── Supplied data ──
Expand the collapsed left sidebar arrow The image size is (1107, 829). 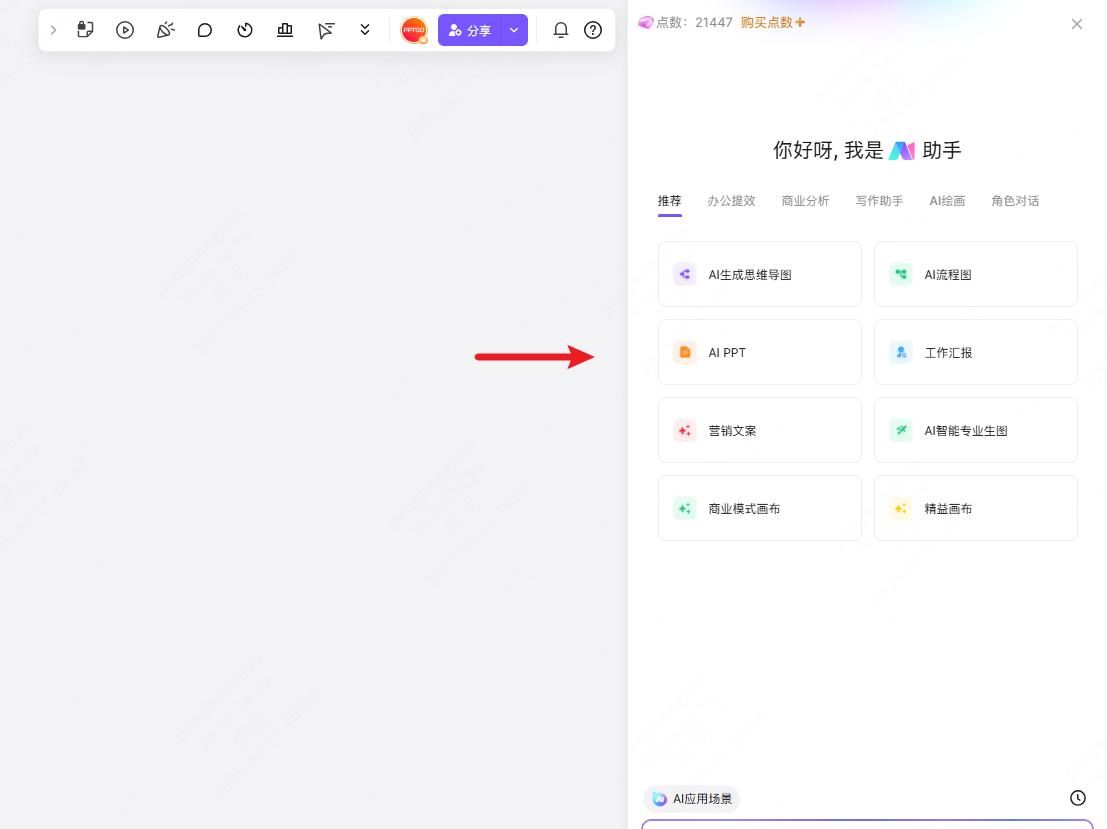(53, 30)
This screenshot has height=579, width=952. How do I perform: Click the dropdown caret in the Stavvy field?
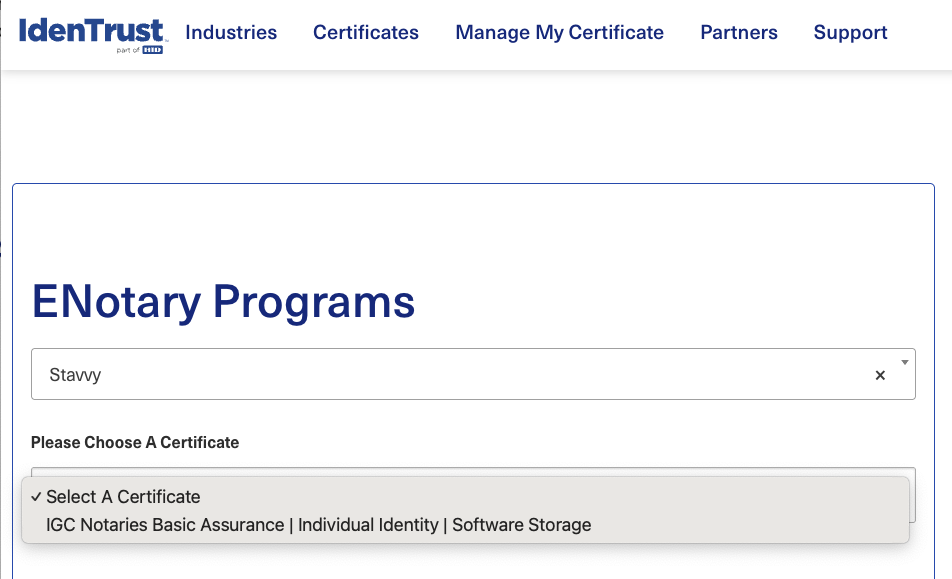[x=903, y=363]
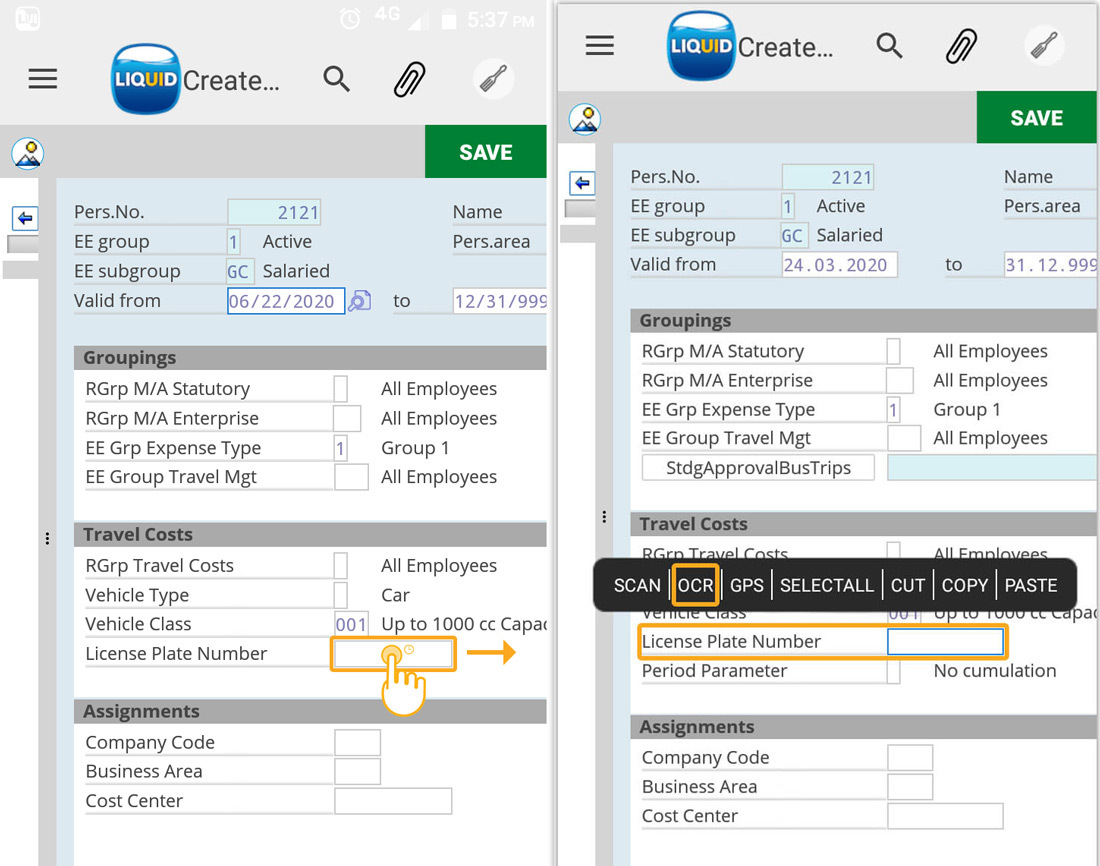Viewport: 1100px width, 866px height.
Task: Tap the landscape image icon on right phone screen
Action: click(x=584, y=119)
───
Set exercise - Rewrite the items from the line containing "This screenshot has" through the end of the items, inclusive, substituting "dropdown arrow" for "dropdown caret" and leaving everything else unchanged. Leave the pictures out.

Task output -
This screenshot has height=579, width=952. How do I perform: Click the dropdown arrow in the Stavvy field?
[x=903, y=363]
Viewport: 1100px width, 866px height.
Task: Tap the landscape image icon on right phone screen
Action: click(x=584, y=119)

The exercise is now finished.